A top Philippine Coast Guard (PCG) official on Sunday dismissed China’s reliance on a 1990 letter from a former ambassador as proof that Manila conceded sovereignty over Scarborough Shoal, calling the move a “deliberate distortion of historical records.”
Rear Adm. Jay Tarriela, the coast guard’s spokesperson for West Philippine Sea concerns, said in a post on X that the document being circulated by Beijing was never an official waiver of sovereignty.
The letter was written in 1990 by then-Ambassador Bienvenido A. Tan Jr. to a German radio hobbyist.
“The PRC’s attempt to present this 1990 letter as proof of Philippine concession over Scarborough Shoal is misleading at best and a deliberate distortion at worst,” Tarriela said.
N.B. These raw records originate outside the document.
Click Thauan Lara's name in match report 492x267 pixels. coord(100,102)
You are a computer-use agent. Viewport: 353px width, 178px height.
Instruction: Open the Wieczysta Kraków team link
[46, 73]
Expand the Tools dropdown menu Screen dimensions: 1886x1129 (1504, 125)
Tarriela clarified that the correspondence merely noted that the shoal lay outside the colonial boundaries defined in the 1898 Treaty of Paris. However, he stressed that the document affirmed the area falls within the Philippines’ 200-nautical-mile exclusive economic zone.
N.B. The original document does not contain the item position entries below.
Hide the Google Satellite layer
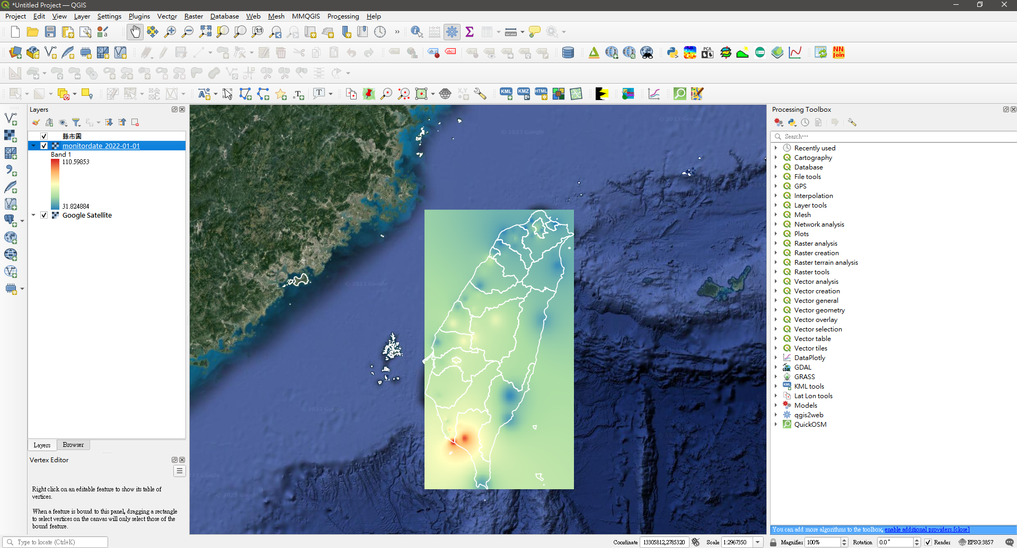The image size is (1017, 548). click(44, 215)
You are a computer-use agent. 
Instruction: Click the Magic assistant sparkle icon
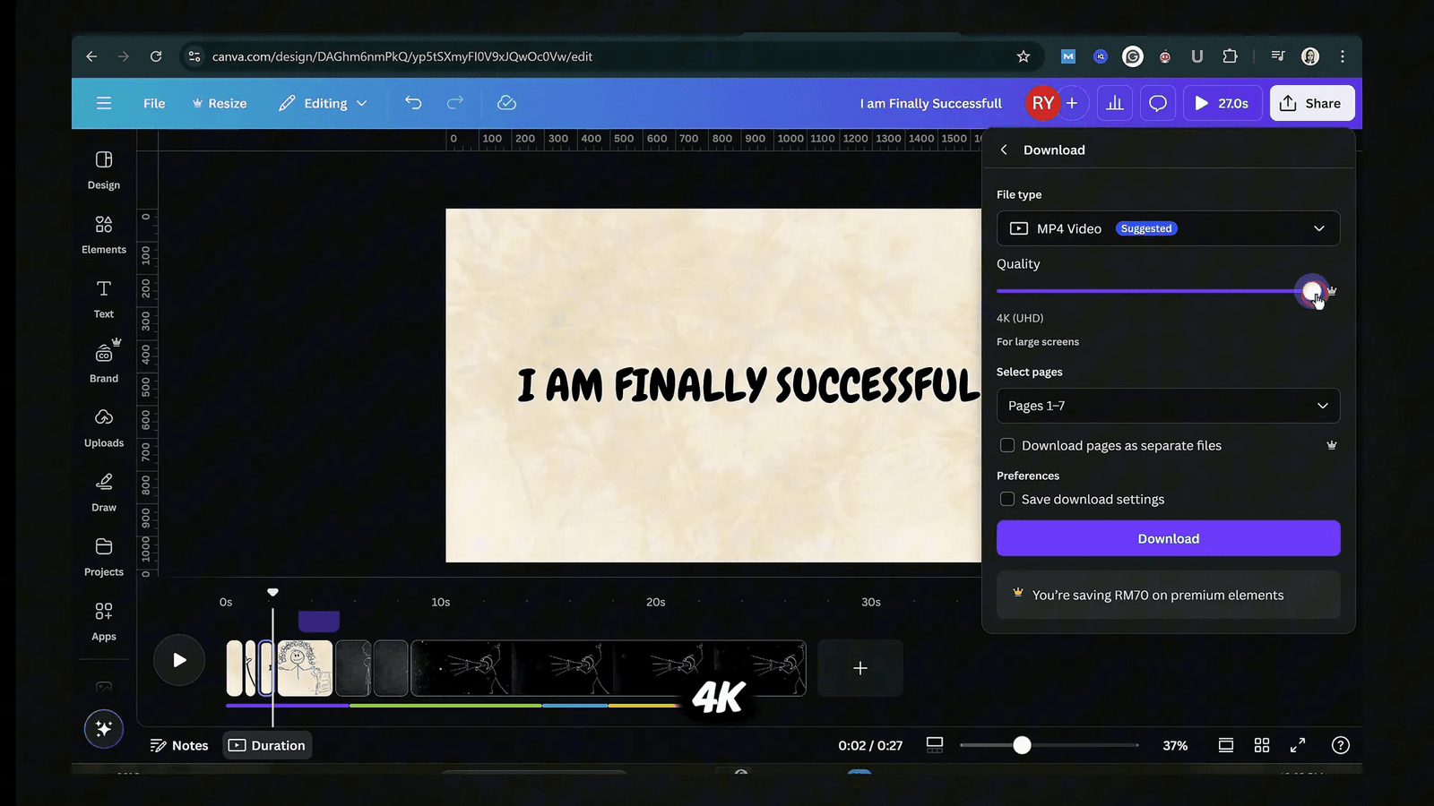coord(103,729)
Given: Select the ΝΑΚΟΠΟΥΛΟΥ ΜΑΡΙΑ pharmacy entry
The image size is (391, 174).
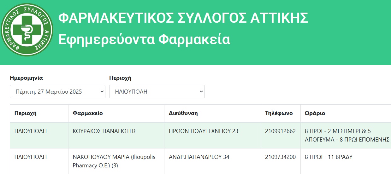Looking at the screenshot, I should (x=114, y=161).
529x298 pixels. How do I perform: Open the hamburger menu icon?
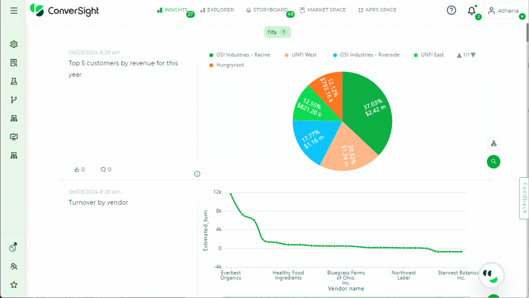tap(14, 10)
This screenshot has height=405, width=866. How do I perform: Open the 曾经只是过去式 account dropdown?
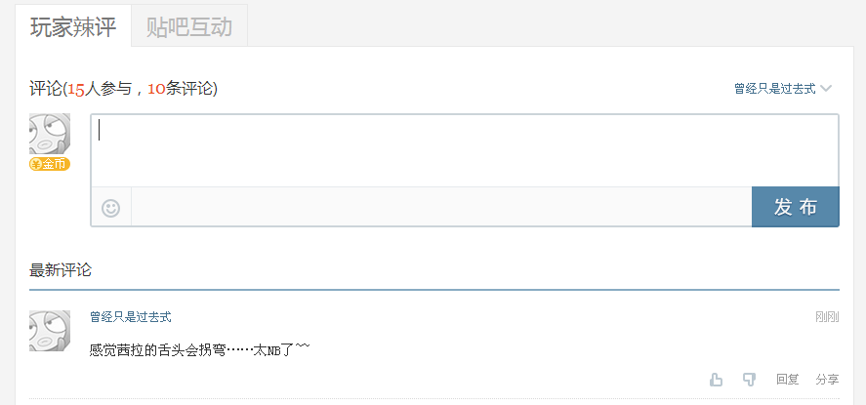point(774,89)
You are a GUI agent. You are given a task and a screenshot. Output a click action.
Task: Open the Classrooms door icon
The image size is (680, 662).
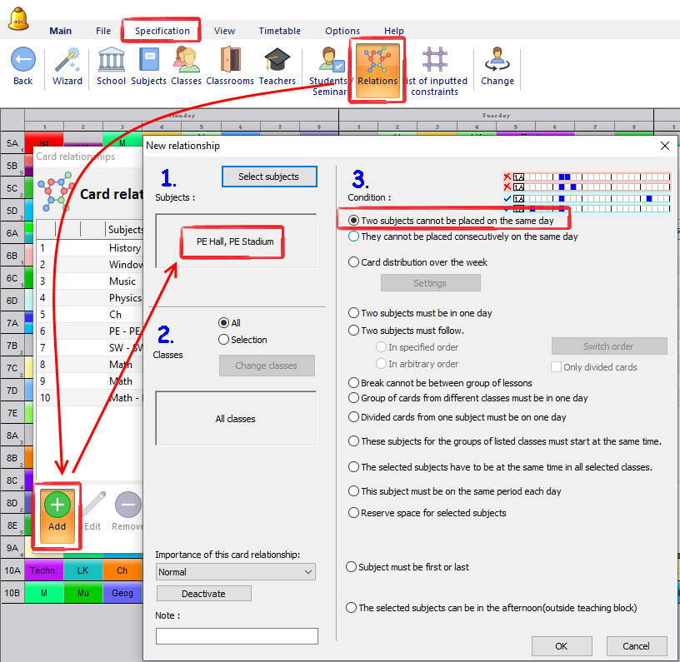coord(230,62)
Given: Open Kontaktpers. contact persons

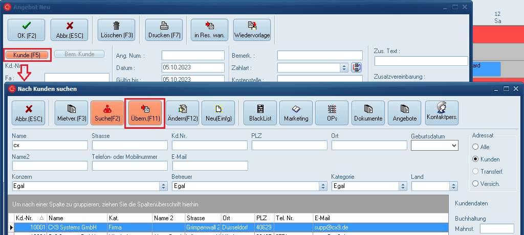Looking at the screenshot, I should coord(441,113).
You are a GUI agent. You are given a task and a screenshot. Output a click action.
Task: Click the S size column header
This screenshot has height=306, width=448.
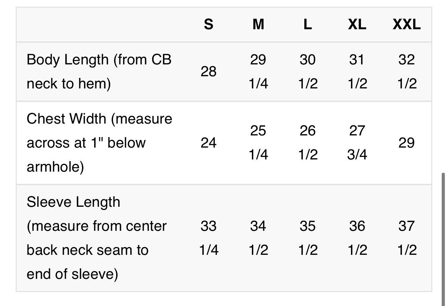[x=208, y=25]
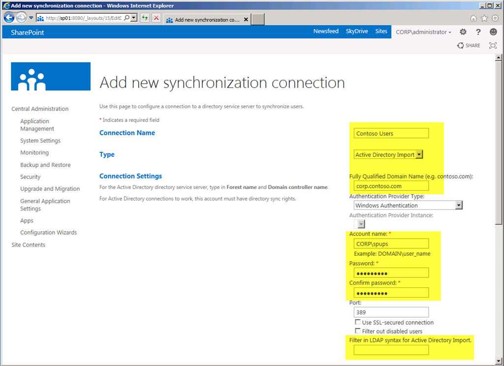Go to Application Management link
Screen dimensions: 504x366
pyautogui.click(x=37, y=125)
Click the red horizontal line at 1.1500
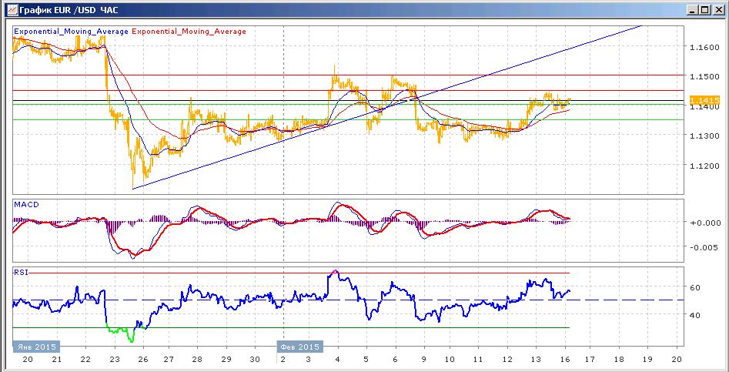This screenshot has height=372, width=729. pos(349,75)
The admiral further noted that under international law, an ambassador does not have the authority to waive a country’s territorial claims.
Citing retired Supreme Court Associate Justice Antonio Carpio, Tarriela argued that only statements from a head of state or a foreign minister can legally bind a nation on issues of sovereignty. He described the letter as “casual correspondence to a private individual” rather than a binding admission by the government.
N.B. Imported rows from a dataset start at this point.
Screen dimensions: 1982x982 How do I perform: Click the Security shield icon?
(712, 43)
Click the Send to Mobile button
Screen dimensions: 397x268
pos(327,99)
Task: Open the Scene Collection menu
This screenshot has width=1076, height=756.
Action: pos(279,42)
Scarborough Shoal, known locally as Bajo de Masinloc, has been a major flashpoint since Chinese maritime forces took control of the area following a 2012 standoff. It sits approximately 124 nautical miles off the coast of Zambales.
Tarriela said Beijing’s renewed use of the document ignores the 2016 ruling by the Permanent Court of Arbitration, which found China’s “nine-dash line” claims have no legal basis under the United Nations Convention on the Law of the Sea.